Seated in the otherwise empty jury box to the right of the judge's bench were James Driscoll and his wife. Arthur studiously avoided looking at either of them. The lone spectator, on one of the six benches at the rear of the room, was a thin boy carrying a spiral notebook imprinted with Columbia University's seal. There was an air of quiet displacement in the room, as though everyone were waiting for an event that would most certainly be canceled. When Judge McIntyre entered from his chambers at ten o'clock sharp, and the clerk called "All rise!" Arthur felt a new rush of panic, an urgent need to bolt from this arena with its alien trappings and its professional cold-eyed combatants. Quickly, he glanced toward Brackman to see if his fear had communicated itself, and then immediately dried the palms of his hands on his trouser legs.

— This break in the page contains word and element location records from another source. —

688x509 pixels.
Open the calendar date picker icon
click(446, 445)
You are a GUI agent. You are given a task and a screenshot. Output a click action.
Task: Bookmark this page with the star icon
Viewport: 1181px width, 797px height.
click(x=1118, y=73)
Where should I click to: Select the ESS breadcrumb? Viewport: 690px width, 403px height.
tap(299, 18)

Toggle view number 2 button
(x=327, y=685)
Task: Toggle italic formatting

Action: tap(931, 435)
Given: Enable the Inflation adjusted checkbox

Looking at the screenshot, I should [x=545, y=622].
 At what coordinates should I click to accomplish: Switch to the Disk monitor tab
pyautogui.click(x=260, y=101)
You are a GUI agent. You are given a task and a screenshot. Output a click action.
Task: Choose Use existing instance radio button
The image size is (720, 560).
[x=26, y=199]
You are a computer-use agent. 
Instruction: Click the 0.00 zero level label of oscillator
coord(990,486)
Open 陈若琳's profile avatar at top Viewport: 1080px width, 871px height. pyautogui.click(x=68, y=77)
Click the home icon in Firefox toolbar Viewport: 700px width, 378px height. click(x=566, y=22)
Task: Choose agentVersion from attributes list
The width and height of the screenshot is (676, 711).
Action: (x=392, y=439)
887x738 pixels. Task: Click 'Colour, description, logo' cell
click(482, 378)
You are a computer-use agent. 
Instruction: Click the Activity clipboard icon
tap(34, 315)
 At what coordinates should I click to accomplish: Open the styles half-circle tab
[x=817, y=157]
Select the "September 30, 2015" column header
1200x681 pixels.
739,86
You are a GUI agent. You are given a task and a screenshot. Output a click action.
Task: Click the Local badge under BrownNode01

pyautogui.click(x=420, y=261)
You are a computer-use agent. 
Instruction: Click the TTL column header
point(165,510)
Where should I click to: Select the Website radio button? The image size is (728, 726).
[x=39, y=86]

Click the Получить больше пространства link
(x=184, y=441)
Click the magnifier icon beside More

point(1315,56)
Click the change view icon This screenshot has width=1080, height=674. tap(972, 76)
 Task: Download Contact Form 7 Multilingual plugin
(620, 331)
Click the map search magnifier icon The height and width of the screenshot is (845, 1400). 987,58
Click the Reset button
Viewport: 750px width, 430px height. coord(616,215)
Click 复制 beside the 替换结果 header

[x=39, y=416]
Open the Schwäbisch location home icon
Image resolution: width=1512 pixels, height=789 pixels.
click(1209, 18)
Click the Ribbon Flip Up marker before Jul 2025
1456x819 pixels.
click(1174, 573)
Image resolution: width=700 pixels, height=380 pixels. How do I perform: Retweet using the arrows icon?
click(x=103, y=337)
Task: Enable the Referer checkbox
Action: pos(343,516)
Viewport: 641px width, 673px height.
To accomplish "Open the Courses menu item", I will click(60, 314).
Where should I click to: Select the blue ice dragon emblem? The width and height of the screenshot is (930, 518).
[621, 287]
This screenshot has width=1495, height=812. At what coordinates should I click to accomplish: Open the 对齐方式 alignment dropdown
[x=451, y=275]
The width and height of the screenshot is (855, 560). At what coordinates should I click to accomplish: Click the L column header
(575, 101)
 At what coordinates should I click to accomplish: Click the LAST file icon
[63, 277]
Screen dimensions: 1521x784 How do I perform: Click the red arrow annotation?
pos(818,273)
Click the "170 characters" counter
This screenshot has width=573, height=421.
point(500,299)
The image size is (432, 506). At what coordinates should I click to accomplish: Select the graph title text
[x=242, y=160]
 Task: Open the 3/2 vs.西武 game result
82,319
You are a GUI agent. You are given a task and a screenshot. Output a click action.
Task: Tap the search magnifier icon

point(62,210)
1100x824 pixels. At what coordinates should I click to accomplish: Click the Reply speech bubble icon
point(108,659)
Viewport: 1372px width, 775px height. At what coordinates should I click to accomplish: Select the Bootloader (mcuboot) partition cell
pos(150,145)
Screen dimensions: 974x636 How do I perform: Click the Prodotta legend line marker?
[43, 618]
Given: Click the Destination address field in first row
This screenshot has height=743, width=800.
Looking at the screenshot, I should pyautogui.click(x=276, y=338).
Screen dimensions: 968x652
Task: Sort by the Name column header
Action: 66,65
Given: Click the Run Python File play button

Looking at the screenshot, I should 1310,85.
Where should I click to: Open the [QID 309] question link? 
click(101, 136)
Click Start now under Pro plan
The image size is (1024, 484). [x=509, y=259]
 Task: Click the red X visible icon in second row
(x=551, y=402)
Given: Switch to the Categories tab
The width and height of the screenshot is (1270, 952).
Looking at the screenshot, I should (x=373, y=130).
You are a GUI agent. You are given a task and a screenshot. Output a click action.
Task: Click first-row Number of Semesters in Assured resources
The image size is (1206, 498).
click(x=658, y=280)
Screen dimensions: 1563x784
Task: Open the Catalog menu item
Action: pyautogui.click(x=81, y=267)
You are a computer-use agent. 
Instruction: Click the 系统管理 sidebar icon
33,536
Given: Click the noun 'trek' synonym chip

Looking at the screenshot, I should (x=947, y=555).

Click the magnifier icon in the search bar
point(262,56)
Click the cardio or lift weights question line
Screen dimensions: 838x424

"The United States District Court, Southern District of New York, is now in session," the clerk intoned, "the Honorable Frank H. McIntyre presiding. Take your seats, please. Arthur Nelson Constantine versus James Driscoll et al. Are all sides ready?"

Almost in a chorus, Brackman and the defense attorneys said, "Ready, your Honor."

"All ready, your Honor," the clerk repeated.

"Are you representing the plaintiff, Mr. Brackman?" McIntyre asked.